[Rows of pointing data]
━━━━━━━━

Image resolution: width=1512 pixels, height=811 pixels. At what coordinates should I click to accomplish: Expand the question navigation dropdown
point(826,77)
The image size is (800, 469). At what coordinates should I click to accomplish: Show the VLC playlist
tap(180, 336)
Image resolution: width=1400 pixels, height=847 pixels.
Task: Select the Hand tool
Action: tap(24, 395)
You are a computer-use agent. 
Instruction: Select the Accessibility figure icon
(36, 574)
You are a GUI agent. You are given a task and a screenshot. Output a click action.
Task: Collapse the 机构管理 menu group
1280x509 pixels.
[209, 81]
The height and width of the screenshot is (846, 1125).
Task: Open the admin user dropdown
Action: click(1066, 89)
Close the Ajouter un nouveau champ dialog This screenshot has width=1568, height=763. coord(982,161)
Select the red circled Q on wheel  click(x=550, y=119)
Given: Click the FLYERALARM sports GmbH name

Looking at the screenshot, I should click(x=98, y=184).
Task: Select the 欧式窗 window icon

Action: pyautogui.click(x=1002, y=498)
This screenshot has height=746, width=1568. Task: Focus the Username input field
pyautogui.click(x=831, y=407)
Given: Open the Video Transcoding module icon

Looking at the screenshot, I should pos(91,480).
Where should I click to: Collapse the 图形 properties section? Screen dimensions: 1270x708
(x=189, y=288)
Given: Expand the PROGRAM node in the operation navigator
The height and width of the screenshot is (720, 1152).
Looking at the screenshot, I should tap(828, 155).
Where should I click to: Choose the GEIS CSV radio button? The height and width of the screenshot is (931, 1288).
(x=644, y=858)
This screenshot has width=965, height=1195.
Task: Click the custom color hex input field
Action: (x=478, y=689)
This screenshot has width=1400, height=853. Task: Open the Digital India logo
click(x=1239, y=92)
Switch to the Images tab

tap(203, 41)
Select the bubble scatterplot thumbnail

━━━━━━━━

## Exercise objective
Recast the part of the data that opens with the line containing "You are a GUI" and closes with the end of the data as a Markdown table, omitting blank lines. Use the columns Row, for a running number, and Data line, for each line.

## Finished answer
| Row | Data line |
|---|---|
| 1 | You are a GUI agent. You are given a task and a screenshot. Output a click action. |
| 2 | Task: Collapse the 机构管理 menu group |
| 3 | 1280x509 pixels. |
| 4 | [209, 81] |
| 5 | The height and width of the screenshot is (846, 1125). |
| 6 | Task: Open the admin user dropdown |
| 7 | Action: click(1066, 89) |
| 8 | Close the Ajouter un nouveau champ dialog This screenshot has width=1568, height=763. coord(982,161) |
| 9 | Select the red circled Q on wheel  click(x=550, y=119) |
| 10 | Given: Click the FLYERALARM sports GmbH name |
| 11 | Looking at the screenshot, I should click(x=98, y=184). |
| 12 | Task: Select the 欧式窗 window icon |
| 13 | Action: pyautogui.click(x=1002, y=498) |
| 14 | This screenshot has height=746, width=1568. Task: Focus the Username input field |
| 15 | pyautogui.click(x=831, y=407) |
| 16 | Given: Open the Video Transcoding module icon |
| 17 | Looking at the screenshot, I should pos(91,480). |
| 18 | Where should I click to: Collapse the 图形 properties section? Screen dimensions: 1270x708 |
| 19 | (x=189, y=288) |
| 20 | Given: Expand the PROGRAM node in the operation navigator |
| 21 | The height and width of the screenshot is (720, 1152). |
| 22 | Looking at the screenshot, I should tap(828, 155). |
| 23 | Where should I click to: Choose the GEIS CSV radio button? The height and width of the screenshot is (931, 1288). |
| 24 | (x=644, y=858) |
| 25 | This screenshot has width=965, height=1195. |
| 26 | Task: Click the custom color hex input field |
| 27 | Action: (x=478, y=689) |
| 28 | This screenshot has width=1400, height=853. Task: Open the Digital India logo |
| 29 | click(x=1239, y=92) |
| 30 | Switch to the Images tab |
| 31 | tap(203, 41) |
| 32 | Select the bubble scatterplot thumbnail |